Configure SSO Parameters between Netskope and Azure AD

A custom role needs to be created in your Netskope tenant in order to complete this procedure.

To create a custom role, go to Settings > Administration > Roles and click New Role. Create a new Role with no blank spaces in the name, like DelegatedAdmin, and then add a description and select the desired settings (Privileges, Scopes, etc.). Save the Role, and then use this role name for the Users/Groups value.

For more details about Netskope Roles, go here. For Microsoft documentation and best practices, go here for Graph API and here for GUI information.

1. In the Netskope Administrator Console page in Azure AD, go to Permissions > App Registration.

   

2. Create app role. In the Netskope Administrator Console API permissions page, go to App Roles > Create app role.

   

   In the Create App Role pop-up, enter the Display Name, select Allowed member types, enter Value and provide a Description:

   When creating an app role, enter the role Value that was created in your tenant WebUI.

   

3. Go to Users and Groups and click Add user/group. Select users or group and then select a role. This role will be passed in the SAML assertion. When finished, click Assign.
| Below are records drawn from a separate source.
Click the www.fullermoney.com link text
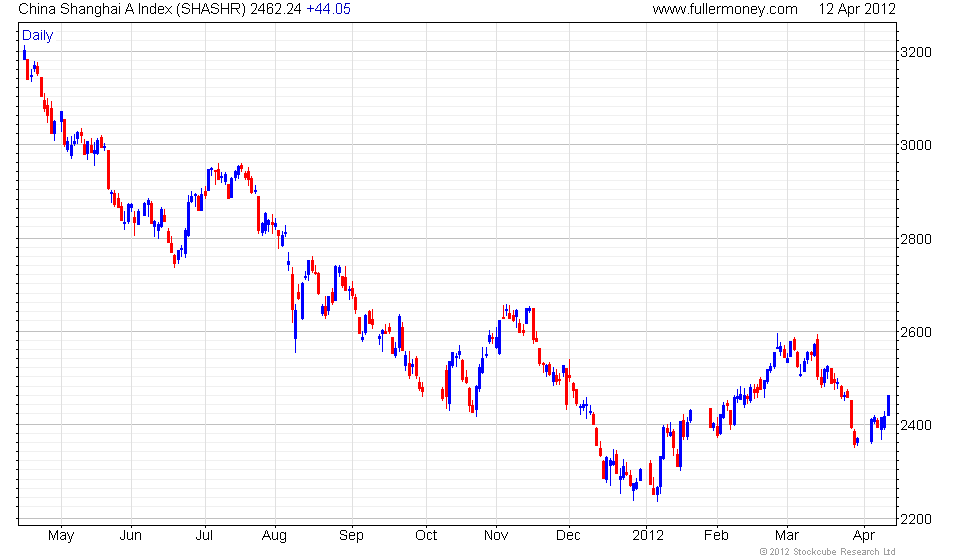The image size is (980, 560). point(725,9)
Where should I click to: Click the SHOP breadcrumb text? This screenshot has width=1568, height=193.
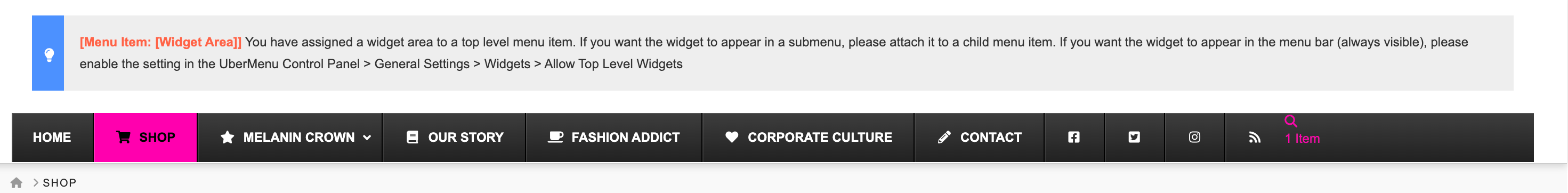click(60, 183)
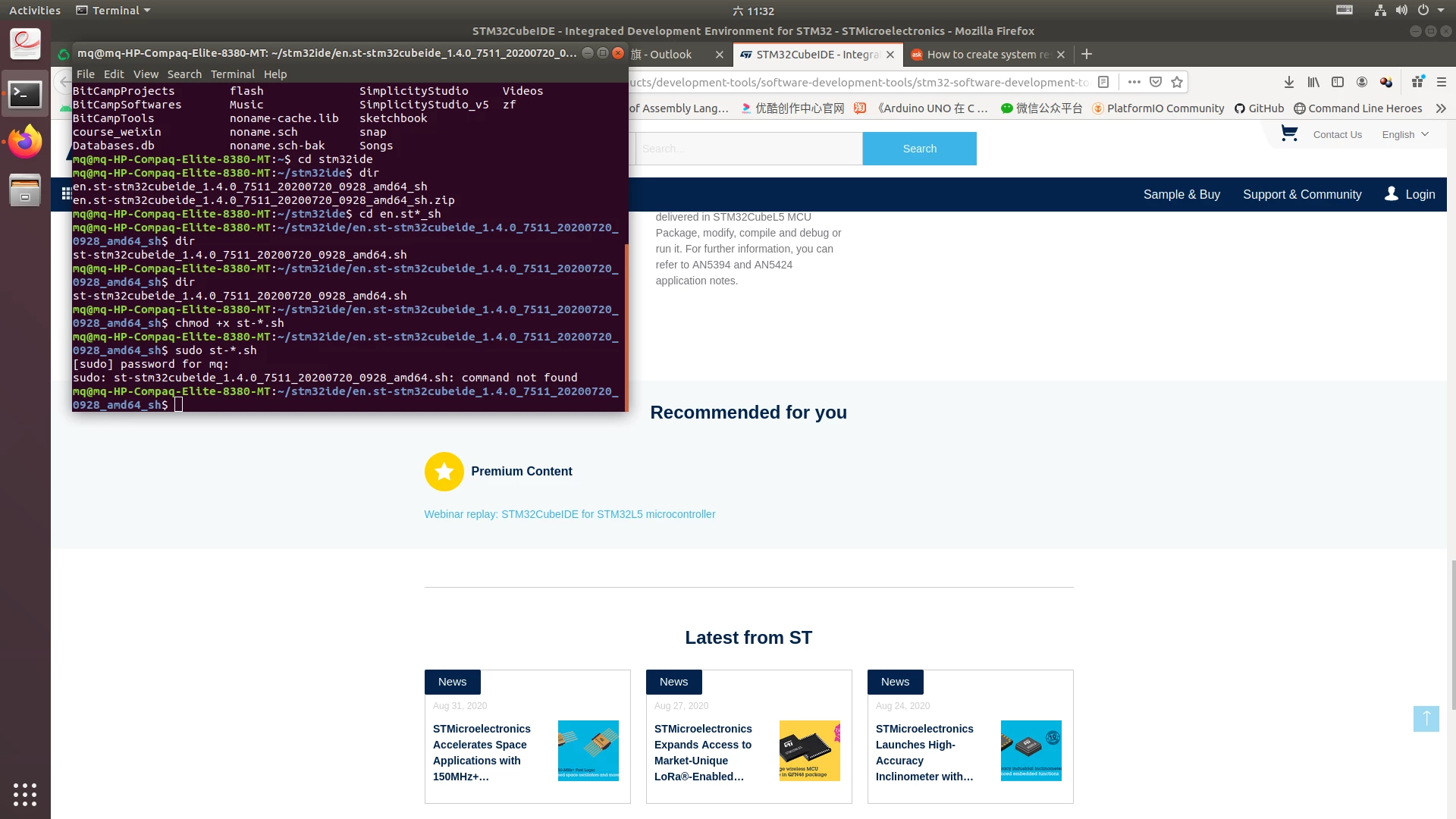Open the shopping cart icon
Screen dimensions: 1456x819
[x=1289, y=133]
   Refresh the assignment page, if the newly created Role is not visible.

   

4. Go to Single Sign-On > SAML-based Sign-on, download the SAML Signing Certificate in Base64 format, and copy the Login URL, Azure AD Identifier, and the Logout URL.

   

5. In your Netskope WebUI, go to Settings > Administration > SSO > SSO/SLO Settings and select Edit Settings.

   

6. Check the boxes to Enable SSO and Sign SSO Authentication Request and copy the following from the Azure Portal Netskope Administrator Console to your Netskope tenant

   From Azure	To Netskope
   Login URL	IDP URL
   Azure AD Identifier	IDP Entity ID
   Certificate from the SAML Sign On Popup window. Step 4 from the Configure SSO Parameters between Netskope and Azure ADsection.	IDP Certificate
   Logout URL	IDP SLO URL

   

Assign Users and/or Groups to the Netskope Application in Azure AD

1. Go back to the Netskope Administrator Console Overview and select Users and groups.

   

2. In the Add Assignment page, under Users and groups click None Selected to search and add a user and then under Select a role click None Selected to select a role. Once selected, click Assign.

This completes the setup. You can test by logging in to your Netskope tenant and verifying that SSO works. You can also try an Azure AD initated login as both should work.